### Description of the task
From the entries below, pull out the lines word for word, beginning at the line that contains "You are a GUI" and stopping after the line that contains "Screen dimensions: 1024x707".

### The records
= = =

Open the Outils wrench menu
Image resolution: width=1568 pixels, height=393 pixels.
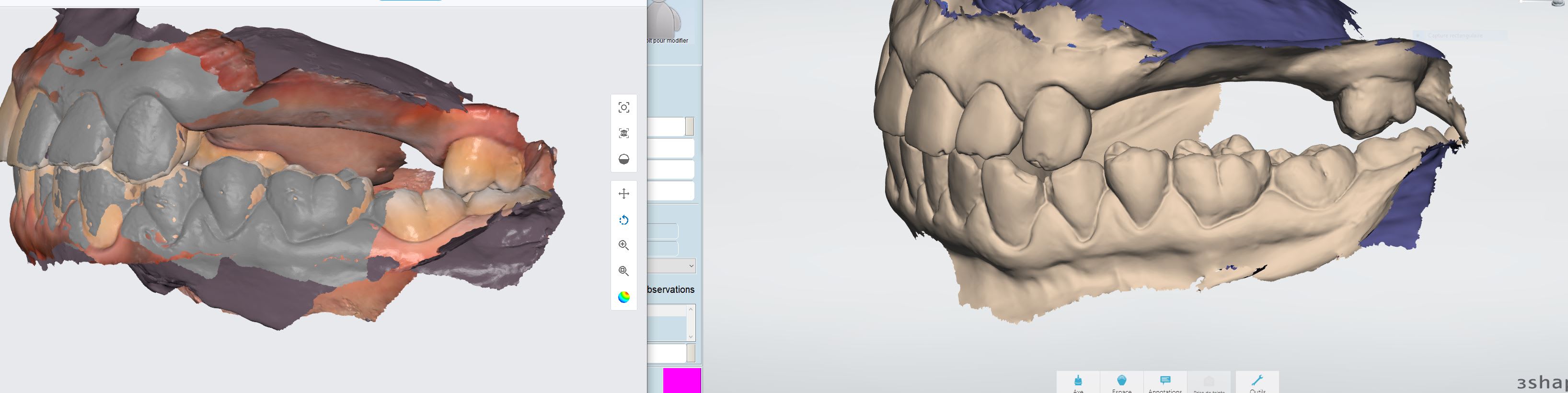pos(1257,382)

= = =

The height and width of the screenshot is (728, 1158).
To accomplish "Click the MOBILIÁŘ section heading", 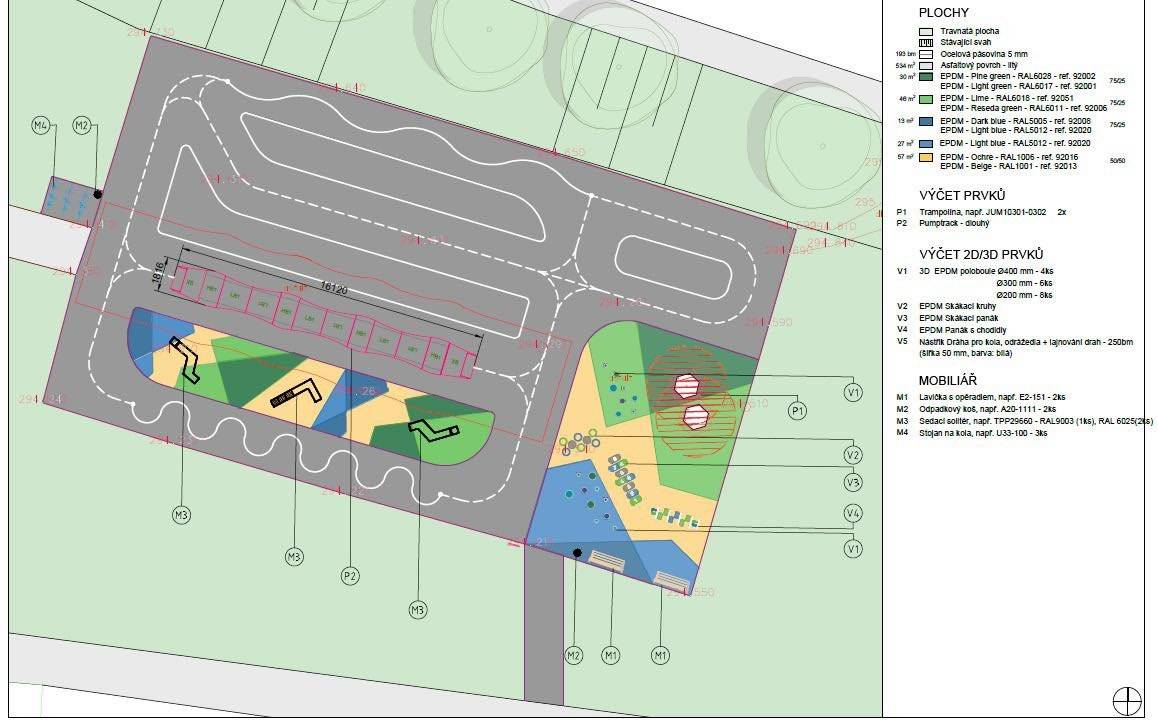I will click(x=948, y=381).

= = =

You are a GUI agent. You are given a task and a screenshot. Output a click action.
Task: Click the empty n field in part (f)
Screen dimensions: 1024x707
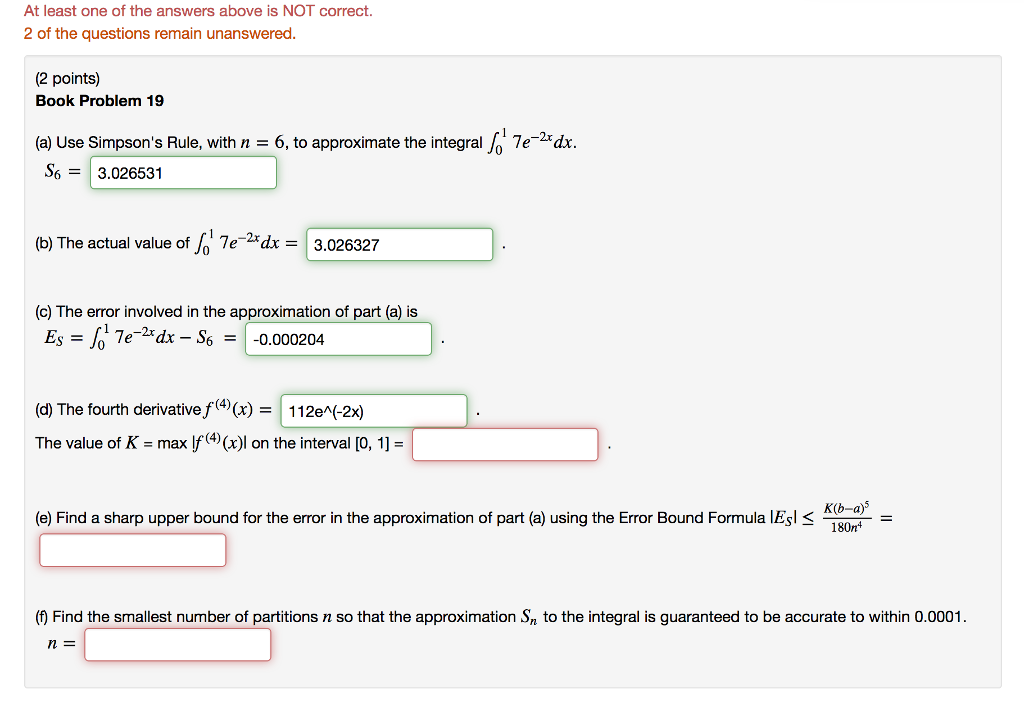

= = =

### Response to the task
You are a GUI agent. You are given a task and a screenshot. Output a click action.
Task: Click the empty n field in part (f)
Screen dimensions: 1024x707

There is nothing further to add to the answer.